David Farrar kindly ssummarises. I unkindly fisk ...
Bishop says: "Congestion stifles economic growth in Auckland, with studies showing that it costs between $900 million to $1.3 billion per year. Congestion is essentially a tax on time, productivity, and growth. And like most taxes, I’m keen to reduce it."Yes, congestion stifles economic growth. Yet little has been to arrest it. And over the last dozen or so years councils and transport ministries and bureaucracies have done everything to promote it, with transit lanes, bottlenecks, speed humps, speed restrictions, cycle lanes, bus lanes, no-right-turns, no-left-turns, pedestrianisation, beautification ... anything but combat traffic congestion.
Sit beside almost any major Auckland thoroughfare and you'll see that useable traffic lanes at rush-hours have nearly halved, while traffic has nearly doubled. A few nights back around 10pm a friend and I sat beside Hobson St — a near-motorway that once had six lanes or so allowing motorists to get out of the city on her motorways. Those lanes are now halved (with beautification works, don't you know, as part of John Key's bloody Convention Centre white elephant) and even at 10pm motorists were in a jam.
Will Bishop improve mobility?
Will he hell: he intends instead to make mobility more expensive.
Bishop says: "The government will be progressing legislation this year to allow the introduction of Time of Use pricing on our roads."As commenter Bill says on Farrar's thread: "OK so another tax. Is there no problem the government thinks can’t be fixed without more taxes?

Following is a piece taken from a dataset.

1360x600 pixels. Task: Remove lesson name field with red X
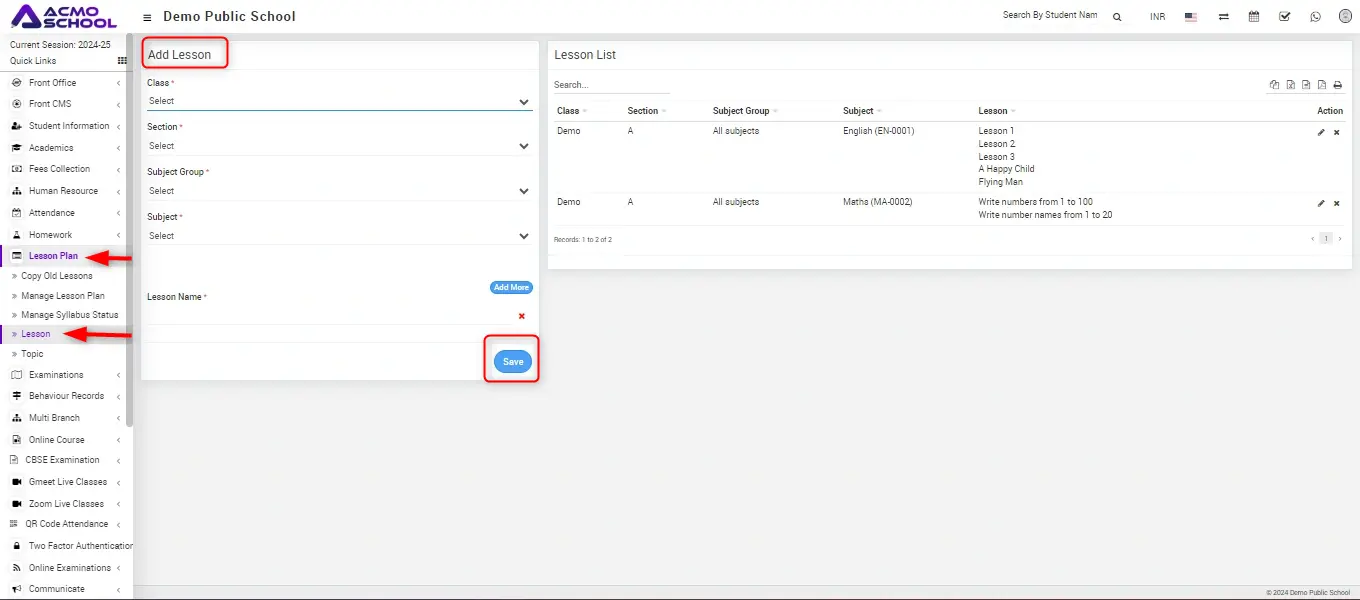click(x=521, y=316)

"We the motorists already pay for the roads with petrol tax and registration fees. How much of this money has been spent creating traffic bottlenecks, humps, removing free left turns etc? How is any of that helping with congestion? This latest tax proposal should be vehemently opposed. The money squandered on all the traffic obstruction should instead be spent on facilitating the uninterrupted flow of traffic. It sounds like they want to tax motorists to fix a problem that they themselves created. This is not incompetence, it is villainy."
Bill is right.
Bishop says: "Any money collected through time of use charging will be required to be invested back into transport infrastructure that benefits Kiwis and businesses living and working in the region where the money was raised."Bishop is bullshitting.
Nicola Willis is so short of the readies already that she'll be overjoyed to grab as much of this windfall as she can. And if not her, then as soon as things are "bedded down," your next finance minister will have his or her hand in your pocket to root around in your small change. Don't doubt it.

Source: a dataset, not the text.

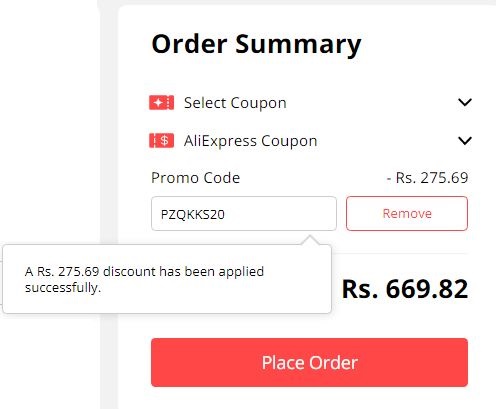Click the PZQKKS20 code text
This screenshot has width=496, height=409.
pos(193,214)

Bishop says: "Modelling has shown that successful congestion charging could reduce congestion by up to 8 to 12 percent at peak times."As every hired modeller knows, modelling will show whatever the modeller's hirer wants it to show; it all depends on the parameters chosen for said model. Sure, make something more expensive and (depending on one's marginal utility) then less of that thing will get utilised. But if the marginal utility of getting around is high enough (and it probably is) then Bishop's new tax will just make getting around more expensive. And we'll still be congested. And poorer.
Bishop says: "New Zealand can raise our productivity simply by allowing our towns and cities to grow up and out."Well, duh.
Some of us have been arguing for years that up-and-out will make Auckland both more liveable and affordable. (Productive? That's an odd one to claim.) But with developers and builders having to sit on their hands while Bishop's bureaucrats rewrite the RMA to say what councils will allow developers and builders to do — to relieve the uncertainty since Bishop and his boss canned the MDRS — it seems like we're as far away as ever. And that uncertainty is hardly making developers and builders more productive ...
Bishop says: "My aspiration [for Auckland] is ..."
You know, frankly, it doesn't matter a shit what Bishop's aspirations for Auckland are! Because given the piss-poor popularity of his boss, and the pathetically slow promise to abolish and replace the RMA (to protect property rights, we're promised, and to finally give some certainty to those developers and builders) then it will be too damn late this term for any changes at all to be made, and next term he'll have lost his chance.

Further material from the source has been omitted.